Des études réelles sont jugées nécessaires pour compléter les informations récupérées par des essais cliniques. Les deux ont des limites et doivent être considérés comme complémentaires. Il est important de comprendre les forces et les faiblesses des deux approches. Le choix des chercheurs, l’absence de laboratoire centralisé, l’absence de surveillance intensive entre autres, entravent la validité interne des études réelles. Les sites et les chercheurs de cette étude ont été sélectionnés en fonction de leurs utilisateurs actuels de GLP-1Ra et de leur capacité à atteindre des délais de démarrage raisonnablement courts. Cependant, le nombre de sites et le fait que plus de 50% des communautés autonomes espagnoles (y compris celles à plus grande population) soient incluses devraient fournir une juste représentativité de la réalité du pays. En raison de l’existence de restrictions imposées par les payeurs à l’utilisation de GLP-1Ra en Espagne, la première prescription de ces composés par les médecins de soins primaires était clairement mineure au moment de la réalisation de l’étude. Par conséquent, la prédominance des sites spécialisés peut avoir entraîné un certain biais de sélection des patients vers un type de patient plus avancé et complexe. Cependant, la plupart des lignes directrices et des algorithmes ont tendance à placer le GLP-1Ra tard dans l’évolution de la maladie, principalement pour des raisons de coût, et la plupart des essais cliniques pivots des études actuellement disponibles ont été menés avec des patients atteints de diabète de longue durée, de sorte que le biais n’a peut-être pas eu autant d’impact que prévu.

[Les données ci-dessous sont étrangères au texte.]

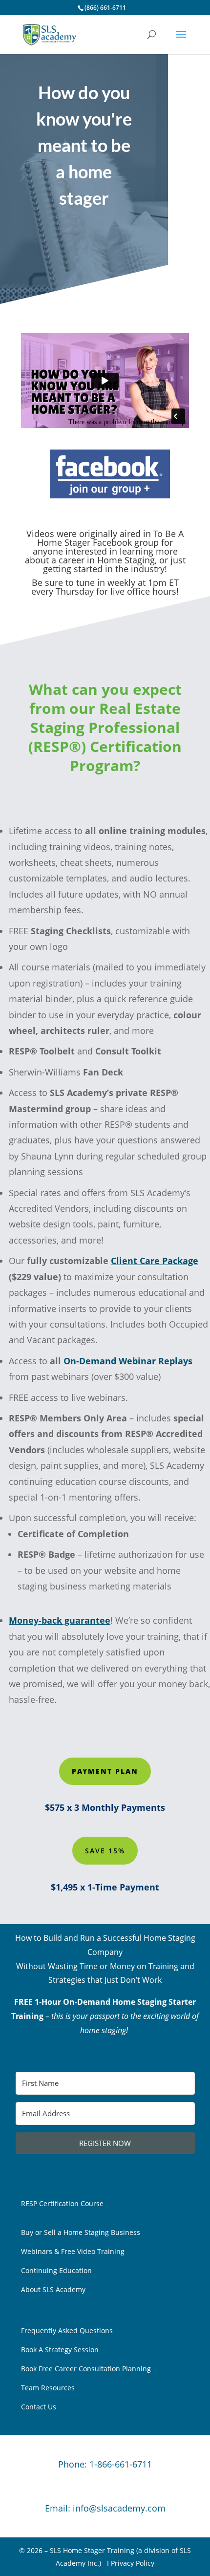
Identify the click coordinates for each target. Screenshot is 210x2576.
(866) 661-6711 (105, 7)
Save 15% (105, 1850)
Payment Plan (105, 1771)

D’autre part, cette étude est le premier effort d’évaluation du profil clinique et sociodémographique des patients recevant une prescription initiale de GLP-1Ra en Espagne, dans un nombre pertinent de patients et de sites. De plus, sa nature transversale apporte une perspective nouvelle et différente puisque les données publiées jusqu’à présent proviennent d’analyses rétrospectives de bases de données visant principalement à évaluer l’efficacité comparative, ou d’enquêtes auprès des médecins fournissant des perceptions de ce qui se cache derrière la décision de prescrire ou non une GLP-1Ra. En tant que tel, il devrait fournir des informations précieuses sur de tels schémas de traitement.

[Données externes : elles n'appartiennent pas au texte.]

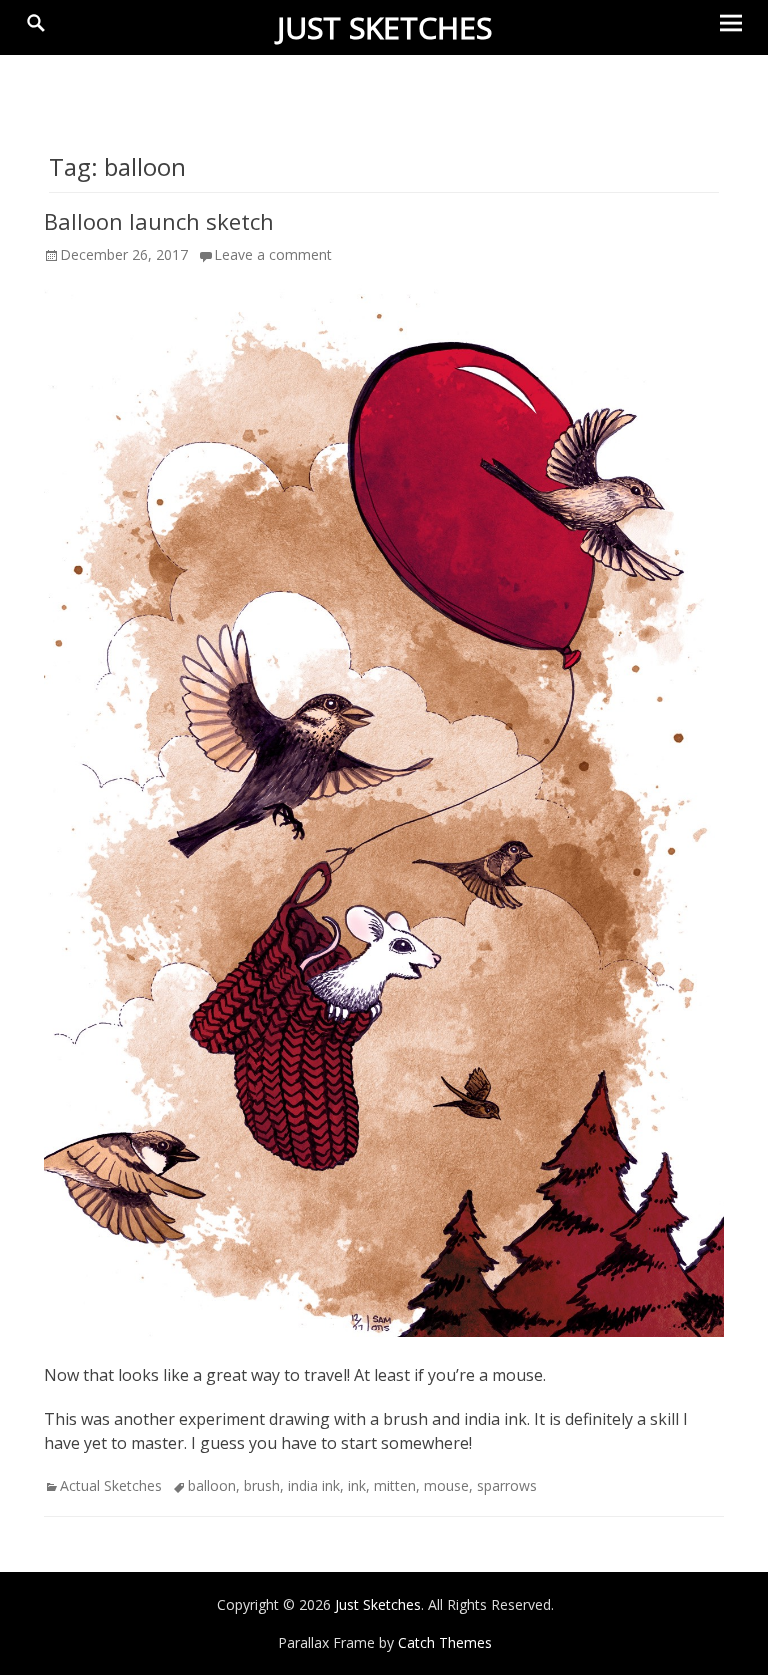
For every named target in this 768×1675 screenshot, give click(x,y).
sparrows (507, 1485)
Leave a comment (273, 254)
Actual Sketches (111, 1485)
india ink (314, 1485)
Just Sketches (384, 27)
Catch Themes (445, 1642)
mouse (446, 1485)
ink (357, 1485)
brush (262, 1485)
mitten (395, 1485)
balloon (212, 1485)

En conclusion, cette étude fournit une description actualisée des patients atteints de DM2 initiant un traitement par GLP-1Ra en Espagne. Leur tableau clinique pire que la moyenne des patients atteints de DM2 reflète probablement le comportement des cliniciens à limiter le GLP-1Ra à une maladie plus avancée, compatible avec les restrictions des payeurs, mais potentiellement pas totalement aligné sur le contexte mécaniste (ce qui appellerait probablement une utilisation plus tôt au cours de la maladie). En outre, il peut être utile de se demander si l’accent mis sur les propriétés amaigrissantes de cette classe de médicaments conduit à oublier quelque peu que l’objectif principal de leur utilisation devrait être, conformément aux indications approuvées, d’améliorer le contrôle glycémique, la perte de poids étant un avantage supplémentaire hautement souhaitable, plutôt que leur caractéristique majeure.